Item number FMC_270
FMC Zoanthus Powerhouse V (Filter- + Daylight-Shot!)
- Scientific: Zoanthus sp.
- Common: Zoa coral
- Origin: Indopacific
- Size: polyps up to 1cm
- Temperature: 75.2 °F - 80.6 °F (24°C - 27°C)
- Feeding: Zooxanthellen / Light, Plancton
- Tank: >50 Liter
Zoanthus/Palythoa corals are easy to care for and are often recommended as beginner corals. They gain most of their daily nutritional requirements through the photosynthetic activity of their symbiotic Zooxanthellae, but also absorb nutrients and dissolved organic matter from the water column. They also feed on captured plankton. Zoanthid polyps do not necessarily need to be fed directly, but will benefit from occasional feedings with finely chopped frozen foods, zooplankton additives or dust food, like the Fauna Marin Coral Dust, which will help them to thrive.
Their durability makes them to be rather forgiving to less optimal water parameters and lightning conditions.
Zoanthus/Palythoa species may be placed in high as well as in moderately lit areas, they are able to tolerate moderate as well as with high and turbulent flows, however, strong currents directly directed towards the colonies may cause the polyps to stay closed. Under proper lightning and water parameters most Zoanthus/Palythoa species will grow fast- sometimes too well, spreading over rocks and eventually supersede adjacent corals.
Some Zoanthus/Palythoa species, especially those in the genera of Palythoa and Protopalythoa can be highly toxic for humans.
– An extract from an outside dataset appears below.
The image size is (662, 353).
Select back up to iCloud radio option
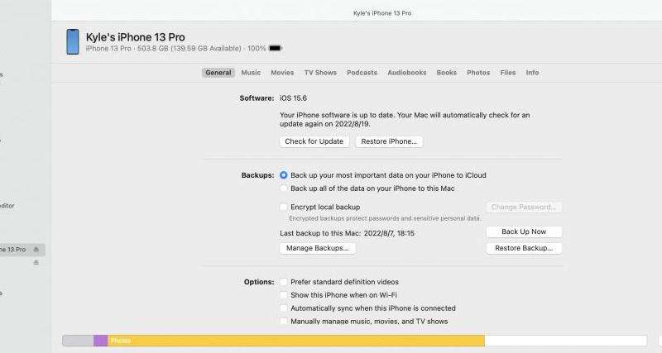click(283, 175)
These Zoanthids may excrete Palytoxin, one of the most toxic organic substances in the world. Normally, this will not be noticed during the reefkeeper’s normal daily routine, but can become a real danger when Palythoa or Protopalythoa species are forcibly removed or fragged. Whereas several reef keepers have reported severe health problems they suffered when handling Palythoa or Protopalythoa species, species of the Zoanthus genus are generally considered to be rather harmless, at least there is no known case of a serious intoxication caused by a Zoanthus species. Nevertheless, since it is difficult for the average hobbyist to distinguish Zoanthus, Palythoa and Protopalythoa species from each other, you should always handle Zoanthid species with proper caution. When touching them or removed them for your tank, you should always wear protective gloves and goggles, wash your hands thoroughly afterwards and avoid any eye contact.